Сорок лет назад оно отпечаталось в его мозгу, для того чтобы обеспечить доступ туда в нужный момент, подобно тому, как заранее внедренный предатель открывает ворота вражеского города. Олив Холт играла ту же роль для коммунистов, что и украшение в форме рыбы для христиан, — и, без сомнения, эта рыба, которая появилась в судьбе Дика пятнадцать лет назад, когда он писал «Человека в высоком замке», была инкрустирована в мозг гораздо раньше, также в период его детства. Хвала Господу, рыба возникла прежде Олив Холт. Воспоминания о прошлом оказались в пользу христиан, а не Империи.

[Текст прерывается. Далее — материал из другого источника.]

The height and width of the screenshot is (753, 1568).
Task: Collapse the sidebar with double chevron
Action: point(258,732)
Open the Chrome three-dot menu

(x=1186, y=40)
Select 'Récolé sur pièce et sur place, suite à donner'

О рыбе и о тайных христианах Уильяму А. Салливану лучше было не рассказывать, а вот об Олив Холт — можно. А неделю спустя Дик поведал ФБР о визите, который ему собиралась нанести группа канадских и французских марксистов. Что делать? Принять гостей, чтобы не вызвать у них подозрений? Закрыть перед ними дверь, не подходить к телефону? Отправиться в путешествие? Его безумные письма остались без ответа, и Салливана вечно не было на месте, когда Дик звонил ему, поэтому писатель пришел к выводу, что он должен выкручиваться самостоятельно. Вероятно, еще один тест, ему развязали руки. Сначала Дик хотел сбежать, но, как он и ожидал, машина не завелась. Саботаж! Поэтому Дик все-таки встретился после обеда с марксистами, а на следующий день написал Салливану, что они напрасно потратили время, стоя с микрофонами в руках, он не поручился ни за одну тенденциозную интерпретацию своих сочинений, не попался ни в одну из их ловушек. Прекрасно сыграно, не так пи?

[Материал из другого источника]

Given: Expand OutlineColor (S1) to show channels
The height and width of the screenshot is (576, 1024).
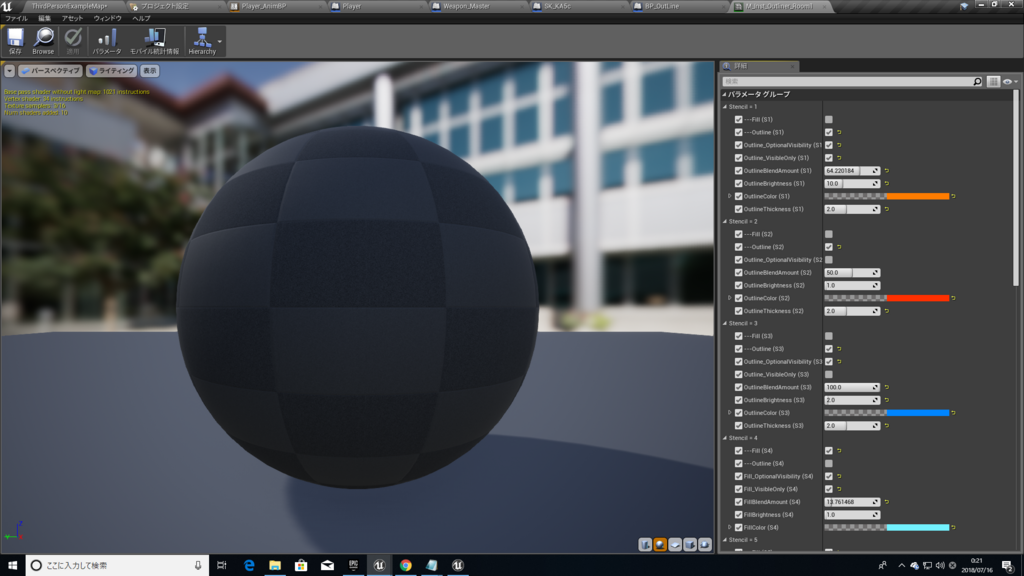Looking at the screenshot, I should (729, 196).
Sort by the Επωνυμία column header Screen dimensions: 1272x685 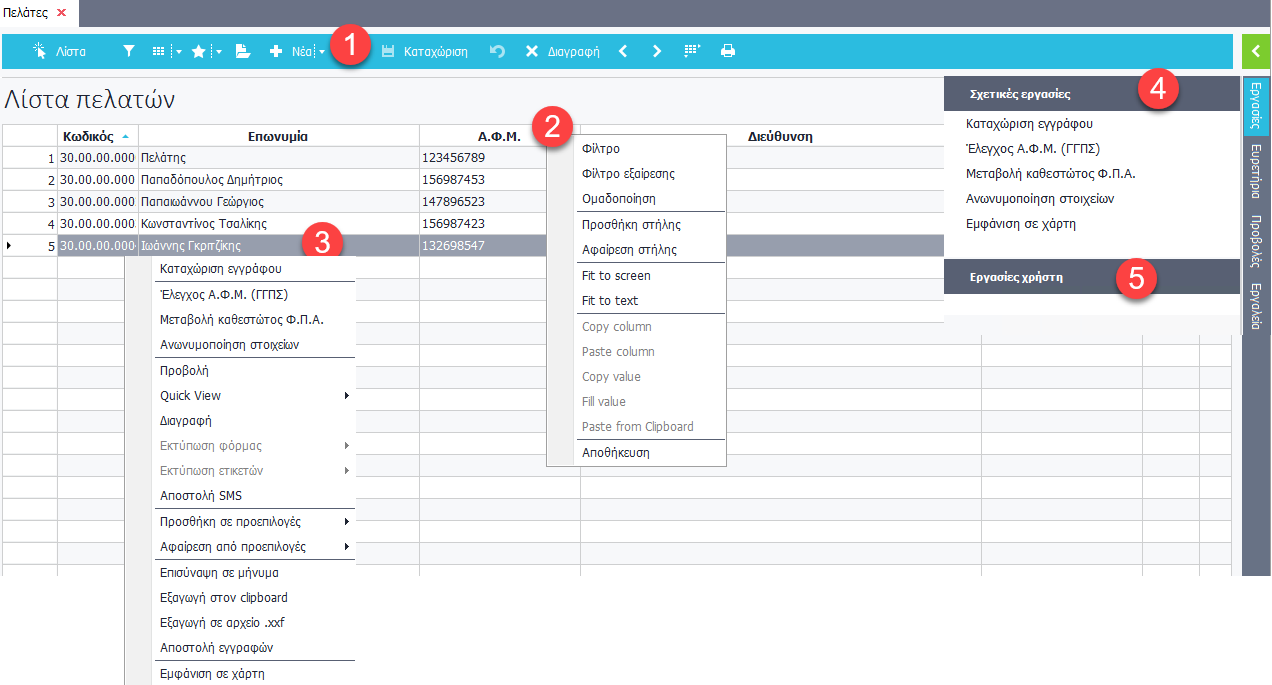pos(278,136)
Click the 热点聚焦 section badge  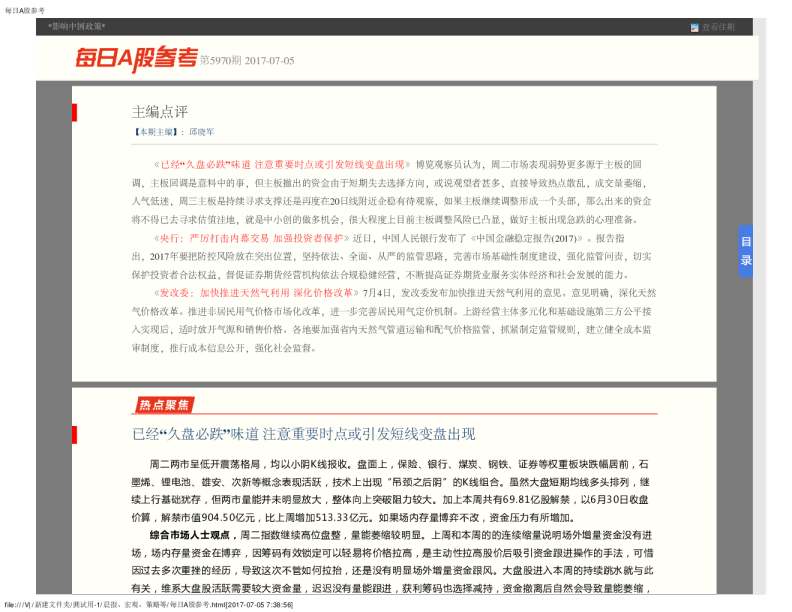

К сожалению, все, что я здесь рассказываю, является чистой правдой. И эта практически односторонняя переписка действительно существует. Она фигурирует в первом томе, относящемся к этому решающему 1974 году, писем Дика, которые некий американский издатель начал недавно публиковать. Пол Уильямс, воссоздавший текст из сохранившихся обрывков, признался, что в какой-то момент даже хотел их уничтожить, чтобы сохранить добрую память о своем друге и пощадить чувства многих еще живущих людей.

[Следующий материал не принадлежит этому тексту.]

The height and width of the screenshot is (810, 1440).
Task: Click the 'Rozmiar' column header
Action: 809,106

Что касается очевидцев и участников событий, их версии происходящего изложены в начале сборника, и, будучи убежден, что не существует истины как таковой, а только лишь различные точки зрения, я вынужден признать, что мнения Станислава Лема или же Питера Фиттинга, руководителя «марксистской группы», все-таки значительно больше похожи на реальность, тогда как Дик сильно смахивает на безумца. Я уже рассказывал, на чем были основаны его жалобы в адрес Лема. А страшная «марксистская группа» состояла из французского преподавателя, автора книги, посвященной научной фантастике, предисловие к которой написал Жан-Франсуа Лиотар, рок-музыканта и его жены; причем все трое являлись образцовыми представителями того общества, членами которого в семидесятые годы пополнялись ряды зарубежных поклонников Дика: классические хиппи, сторонники левых взглядов, безобидные бородачи, — и на них-то он отныне считал нужным писать доносы.